Ilustrasi anggota Global Forum (OECD)
JAKARTA, DDTCNews – Negara-negara berkembang, termasuk Indonesia, diperkirakan akan mendapat manfaat yang lebih banyak dari implementasi automatic exchange of information (AEoI). Topik ini menjadi bahasan beberapa media nasional pada hari ini, Selasa (18/12/2018).
Organization for Economic Cooperation and Development (OECD) telah mencatat adanya pertukaran data keuangan lebih dari 4.500 sepanjang tahun berjalan 2018. Pertukaran ini dilakukan oleh 85 yurisdiksi.
Monica Bhatia, Head of Global Forum Secretariat OECD berpandangan pemerintah Indonesia cukup progresif dalam menjalin kerja sama dengan negara lain. Setelah program tax amnesty berhasil, implementasi AEoI menjadi pintu masuk untuk mendeteksi wajib pajak potensial. (Wawancara Monica Bhatia juga tersedia di InsideTax edisi 40, Desember 2018)
Selain itu, beberapa media nasional juga menyajikan informasi terkait pandangan Menteri Keuangan Sri Mulyani Indrawati terkait efek dari globalisasi. Selain membuat batas antarnegara menjadi tipis, ada tren penurunan tarif perpajakan.
Selanjutnya, beberapa media juga menyoroti rencana implementasi program Pertukaran Data Elektronik via Internet (PDE Internet) secara penuh oleh Ditjen Bea dan Cukai (DJBC) pada 2019. PDE Internet telah diimplementasikan pada 83 Kantor Pengawasan dan Pelayanan.
Berikut ulasan berita selengkapnya:
Monica Bhatia mengatakan implementasi AEoI membuat jurang informasi antara wajib pajak dengan otoritas semakin sempit. Selain mendapat banyak informasi, implementasi AEoI juga membuat setiap otoritas dapat berkolaborasi.
“Negara berkembang mendapat manfaat yang lebih banyak dari implementasi AEoI dan anti-BEPS. Mereka juga lebih terpukul akibat arus uang keluar dari sistem keuangannya,” ujar Monica.
Associate Professor University of Cape Town Craig West mengatakan implementasi dari AEoI memang dibutuhkan, tapi jaminan terhadap hak wajib pajak tetap harus ada. Untuk negara berkembang seperti Indonesia, menurutnya, perlu ada kesiapan kerangka hukum dan regulasi pelaksana.
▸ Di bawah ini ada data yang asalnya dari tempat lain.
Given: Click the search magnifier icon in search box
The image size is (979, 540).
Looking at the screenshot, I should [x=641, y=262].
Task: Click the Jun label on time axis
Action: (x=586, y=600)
“Untuk memastikan standar kerahasiaan dan perlindungan data terpenuhi. Pelatihan dan capacity building juga diperlukan,” tuturnya.
Direktur Perpajakan Internasional Ditjen Pajak (DJP) John Hutagaol mengatakan instansinya menjamin keamanan dan kerahasiaan data yang diterima dalam kerangka AEoI. Beberapa negara yang dibidik antara lain Singapura, Malaysia, Australia, China, dan Hong Kong.
Menteri Keuangan Sri Mulyani Indrawati mengatakan globalisasi membuat perbedaan antarnegara semakin kecil. Dahulu, semuanya dibatasi dengan pajak dan bea masuk yang berbeda. “Nantinya, tidak ada pajak tinggi dan rendah, negara-negara bersepakat menurunkan tarif antarnegara. Dengan adanya e-commerce, kita tidak tahu barang itu diproduksi dari mana dan bisa ada di depan rumah kita,” katanya.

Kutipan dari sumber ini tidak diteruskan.